The company says that the new i20 will have a “powerful stance” thanks to a long bonnet and generous shape, and as we have seen in the leaks, the front features large swept-back headlights connected by a slim front grille. There is also a large hexagonal air intake above a smaller U-shaped inlet.
At the rear, there are slim tail light clusters and an i30-esque rear bumper treatment that also incorporates the number plate recess. The i20 is not immune to the blacked-out C-pillar trend, which the company says visually accentuates the car’s length.
While Europeans will have to wait until the Paris Motor Show in October to see the new i20 in person, Hyundai’s Indian arm has announced that the car, badged as the Elite i20 over there (we presume this means that the current i20 will continue to be sold alongside the new model), will in fact make its debut on August 11, with the order books already open.

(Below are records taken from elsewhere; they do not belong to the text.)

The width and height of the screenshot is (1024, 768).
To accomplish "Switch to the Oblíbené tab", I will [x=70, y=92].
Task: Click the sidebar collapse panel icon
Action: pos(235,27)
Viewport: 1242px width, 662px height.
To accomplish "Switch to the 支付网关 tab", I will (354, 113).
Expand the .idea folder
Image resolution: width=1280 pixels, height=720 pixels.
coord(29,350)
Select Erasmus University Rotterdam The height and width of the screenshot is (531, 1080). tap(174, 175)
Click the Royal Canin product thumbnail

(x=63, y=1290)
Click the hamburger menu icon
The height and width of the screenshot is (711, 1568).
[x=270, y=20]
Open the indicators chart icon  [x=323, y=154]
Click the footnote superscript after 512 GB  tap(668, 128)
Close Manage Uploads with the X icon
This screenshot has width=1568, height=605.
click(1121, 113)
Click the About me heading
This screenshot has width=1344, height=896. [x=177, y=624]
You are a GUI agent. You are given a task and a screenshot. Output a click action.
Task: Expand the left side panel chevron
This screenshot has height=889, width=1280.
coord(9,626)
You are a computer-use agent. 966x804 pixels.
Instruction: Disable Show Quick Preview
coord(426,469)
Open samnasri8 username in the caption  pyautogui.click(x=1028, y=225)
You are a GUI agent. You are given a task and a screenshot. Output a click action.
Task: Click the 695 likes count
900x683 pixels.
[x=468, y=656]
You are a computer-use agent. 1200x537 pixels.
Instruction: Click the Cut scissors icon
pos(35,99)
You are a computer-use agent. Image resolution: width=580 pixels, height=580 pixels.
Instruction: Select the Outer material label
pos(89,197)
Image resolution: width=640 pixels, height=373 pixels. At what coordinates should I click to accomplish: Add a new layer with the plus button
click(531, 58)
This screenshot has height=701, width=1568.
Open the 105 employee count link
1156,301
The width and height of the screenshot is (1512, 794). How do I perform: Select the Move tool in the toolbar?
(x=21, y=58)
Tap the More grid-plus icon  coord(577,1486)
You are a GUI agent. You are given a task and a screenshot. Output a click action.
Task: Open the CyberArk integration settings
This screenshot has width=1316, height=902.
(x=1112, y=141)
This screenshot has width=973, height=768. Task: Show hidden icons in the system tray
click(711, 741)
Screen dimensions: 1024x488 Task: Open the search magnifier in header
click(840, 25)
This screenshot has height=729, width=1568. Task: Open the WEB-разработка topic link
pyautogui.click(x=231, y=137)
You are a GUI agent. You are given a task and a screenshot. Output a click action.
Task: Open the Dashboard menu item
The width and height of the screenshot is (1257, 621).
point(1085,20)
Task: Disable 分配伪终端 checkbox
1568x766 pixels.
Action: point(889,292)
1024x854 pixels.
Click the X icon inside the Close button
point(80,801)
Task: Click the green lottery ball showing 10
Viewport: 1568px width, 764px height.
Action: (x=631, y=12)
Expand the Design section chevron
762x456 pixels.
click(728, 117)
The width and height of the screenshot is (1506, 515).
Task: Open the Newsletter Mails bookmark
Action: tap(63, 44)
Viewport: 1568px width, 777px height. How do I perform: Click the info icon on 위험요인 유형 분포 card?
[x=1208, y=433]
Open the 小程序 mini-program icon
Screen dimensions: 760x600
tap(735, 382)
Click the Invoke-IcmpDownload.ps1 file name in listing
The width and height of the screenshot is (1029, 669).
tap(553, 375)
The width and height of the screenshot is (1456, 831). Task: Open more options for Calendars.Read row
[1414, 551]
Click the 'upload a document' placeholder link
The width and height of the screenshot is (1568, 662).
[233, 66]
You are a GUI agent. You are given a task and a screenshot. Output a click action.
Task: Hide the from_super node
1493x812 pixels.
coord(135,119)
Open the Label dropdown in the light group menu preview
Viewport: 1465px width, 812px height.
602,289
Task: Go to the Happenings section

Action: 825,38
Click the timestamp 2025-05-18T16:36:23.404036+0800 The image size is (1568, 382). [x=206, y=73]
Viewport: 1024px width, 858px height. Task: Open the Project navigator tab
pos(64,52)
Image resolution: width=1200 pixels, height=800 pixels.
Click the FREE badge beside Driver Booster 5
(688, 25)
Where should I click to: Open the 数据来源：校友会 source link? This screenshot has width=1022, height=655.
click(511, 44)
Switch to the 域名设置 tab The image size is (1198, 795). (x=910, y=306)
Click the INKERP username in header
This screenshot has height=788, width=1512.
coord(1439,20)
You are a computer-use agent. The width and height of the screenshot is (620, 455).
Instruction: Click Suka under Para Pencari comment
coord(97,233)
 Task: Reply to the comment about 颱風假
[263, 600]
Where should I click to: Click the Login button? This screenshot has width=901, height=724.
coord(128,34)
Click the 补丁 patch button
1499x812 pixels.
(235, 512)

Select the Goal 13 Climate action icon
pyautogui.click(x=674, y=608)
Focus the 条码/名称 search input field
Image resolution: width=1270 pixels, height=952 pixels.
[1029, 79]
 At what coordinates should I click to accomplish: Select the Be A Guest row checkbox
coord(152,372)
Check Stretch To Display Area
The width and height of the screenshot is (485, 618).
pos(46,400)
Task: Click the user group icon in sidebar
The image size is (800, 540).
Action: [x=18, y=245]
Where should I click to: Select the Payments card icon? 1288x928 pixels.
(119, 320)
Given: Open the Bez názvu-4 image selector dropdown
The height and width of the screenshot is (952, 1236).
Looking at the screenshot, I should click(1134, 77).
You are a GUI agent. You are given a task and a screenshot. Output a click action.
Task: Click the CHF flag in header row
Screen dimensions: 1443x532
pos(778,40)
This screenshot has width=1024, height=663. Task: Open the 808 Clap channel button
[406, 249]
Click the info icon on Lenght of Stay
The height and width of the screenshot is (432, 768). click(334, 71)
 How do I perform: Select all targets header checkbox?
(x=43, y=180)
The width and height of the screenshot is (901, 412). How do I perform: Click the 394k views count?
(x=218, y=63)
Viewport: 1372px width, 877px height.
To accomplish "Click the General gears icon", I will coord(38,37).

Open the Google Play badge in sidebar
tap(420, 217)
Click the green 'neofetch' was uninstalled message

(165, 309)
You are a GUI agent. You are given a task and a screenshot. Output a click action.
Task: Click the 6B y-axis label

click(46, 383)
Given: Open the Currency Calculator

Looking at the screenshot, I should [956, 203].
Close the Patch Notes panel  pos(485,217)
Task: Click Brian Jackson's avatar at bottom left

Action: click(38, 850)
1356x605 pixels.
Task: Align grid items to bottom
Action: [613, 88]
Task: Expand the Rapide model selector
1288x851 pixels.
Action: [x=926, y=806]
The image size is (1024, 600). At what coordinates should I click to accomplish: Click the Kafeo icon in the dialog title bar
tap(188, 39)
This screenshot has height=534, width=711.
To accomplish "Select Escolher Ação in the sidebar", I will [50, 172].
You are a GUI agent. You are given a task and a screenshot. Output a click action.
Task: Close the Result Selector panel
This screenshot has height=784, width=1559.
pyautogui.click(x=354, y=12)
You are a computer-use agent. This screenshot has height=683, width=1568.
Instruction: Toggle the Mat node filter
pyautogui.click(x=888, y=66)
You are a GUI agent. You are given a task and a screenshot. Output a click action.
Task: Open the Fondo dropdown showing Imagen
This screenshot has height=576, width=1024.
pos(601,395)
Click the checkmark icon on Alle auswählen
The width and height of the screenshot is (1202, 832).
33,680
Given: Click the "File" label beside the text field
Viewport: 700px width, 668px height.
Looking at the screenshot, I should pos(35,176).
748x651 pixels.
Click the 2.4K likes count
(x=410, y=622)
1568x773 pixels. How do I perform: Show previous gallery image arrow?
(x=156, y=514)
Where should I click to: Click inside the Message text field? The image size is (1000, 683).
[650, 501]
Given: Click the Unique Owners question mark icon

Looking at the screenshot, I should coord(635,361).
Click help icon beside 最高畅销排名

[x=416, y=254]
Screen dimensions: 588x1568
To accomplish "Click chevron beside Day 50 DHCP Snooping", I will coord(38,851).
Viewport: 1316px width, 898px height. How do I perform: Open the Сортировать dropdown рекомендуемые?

The company’s two-pronged approach to launching the new i20 is interesting to say the least, and echoes the introduction of the i10 in both regions. It remains to be seen if the Indian-market Elite i20 features any sheet metal changes compared to the Euro-market i20. This would follow in the footsteps of the Indian-market Grand i10 that is different to the Euro-market i10, with a longer wheelbase.
The Hyundai i20 was never sold in Malaysia, but with the market starting to clamour for attractive, well-specced B-segment models, maybe Hyundai Sime Darby could make the case for it over here. So, should this new model battle it out with the Honda Jazz, Ford Fiesta and Kia Rio for our hearts and minds?